# John Deere H conversion



## grif_5 (May 15, 2011)

Ok, I am wondering a couple things because I have a John Deere H, that has no starter or generator. My father in law wants to restore this tractor because it takes him back to his childhood.

How hard is it to convert a John Deere H from battery, to crank start? What parts would need replaced and any other information you can tell me would be great. I've worked on battery start tractors and crank start, but never converted one before. Anyway, any info I can get would be much appreciated!!!

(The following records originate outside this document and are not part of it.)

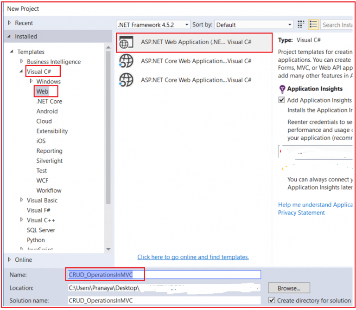Switch to the list view icon
The height and width of the screenshot is (310, 356).
pyautogui.click(x=313, y=25)
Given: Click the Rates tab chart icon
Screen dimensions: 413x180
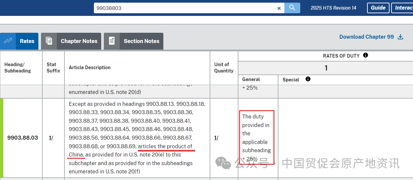Looking at the screenshot, I should [x=8, y=41].
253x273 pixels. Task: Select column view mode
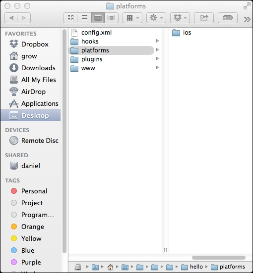[98, 18]
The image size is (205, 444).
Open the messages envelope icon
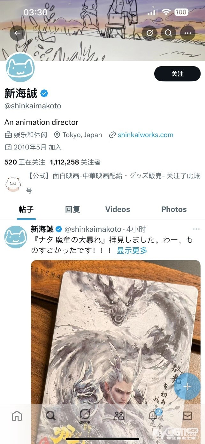187,416
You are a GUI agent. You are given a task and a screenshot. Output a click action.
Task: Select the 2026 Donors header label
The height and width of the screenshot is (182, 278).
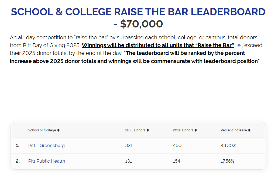pos(183,130)
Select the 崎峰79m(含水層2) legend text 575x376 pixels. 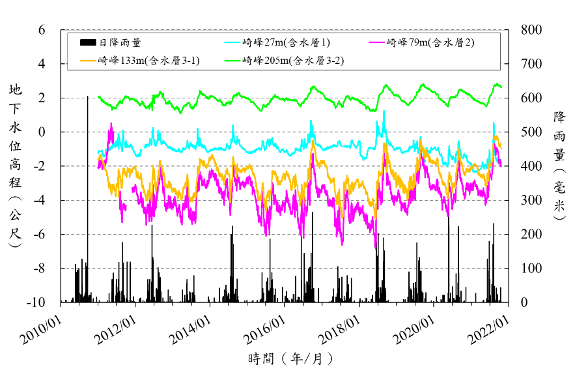(430, 43)
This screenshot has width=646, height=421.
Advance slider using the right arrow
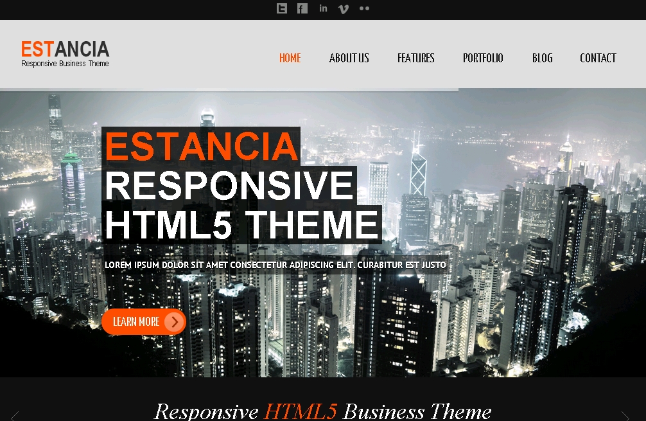tap(625, 416)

Also the serial number plate just has an H for serial number... Where can I find the actual serial number?

Thank You very much!!!


----------



## pauldeere (Apr 24, 2011)

Grif 5, Just another Buckeye giving you his 2 cents worth. Those H's are very collectable tractors and fetch good money when restored right. You have a nice looking tractor, the sheet metal looks almost perfect. If the mechanics are good and the only thing needed is cleaning, sanding, painting and new rubber why destroy the collector value by rigging up an electric starter. A starter motor and mounting bracket, a gererator, a fly wheel with a starter ring gear, a location to mount a battery, then all the wireing, connectors, and I'm probably forgetting tons of items. As I said just my 2 cents.........B.T.W. is it for sale?


----------



## grif_5 (May 15, 2011)

Well, I am actually trying to make it a hand cranked tractor. It has the brackets and everything for an electric starter... except the starter and generator. Both are missing, so instead o trying to spend money on those things I figured I would convert it to crank start. My father in law said the one he had as a kid was crank start anyway. So I am actually thinking of taking those things away, but don't know what I would have to change to make it hand crank. Would I have to hange the mag on it, or anything else?

Never converted anything to hand crank, so it will be a new project!!


----------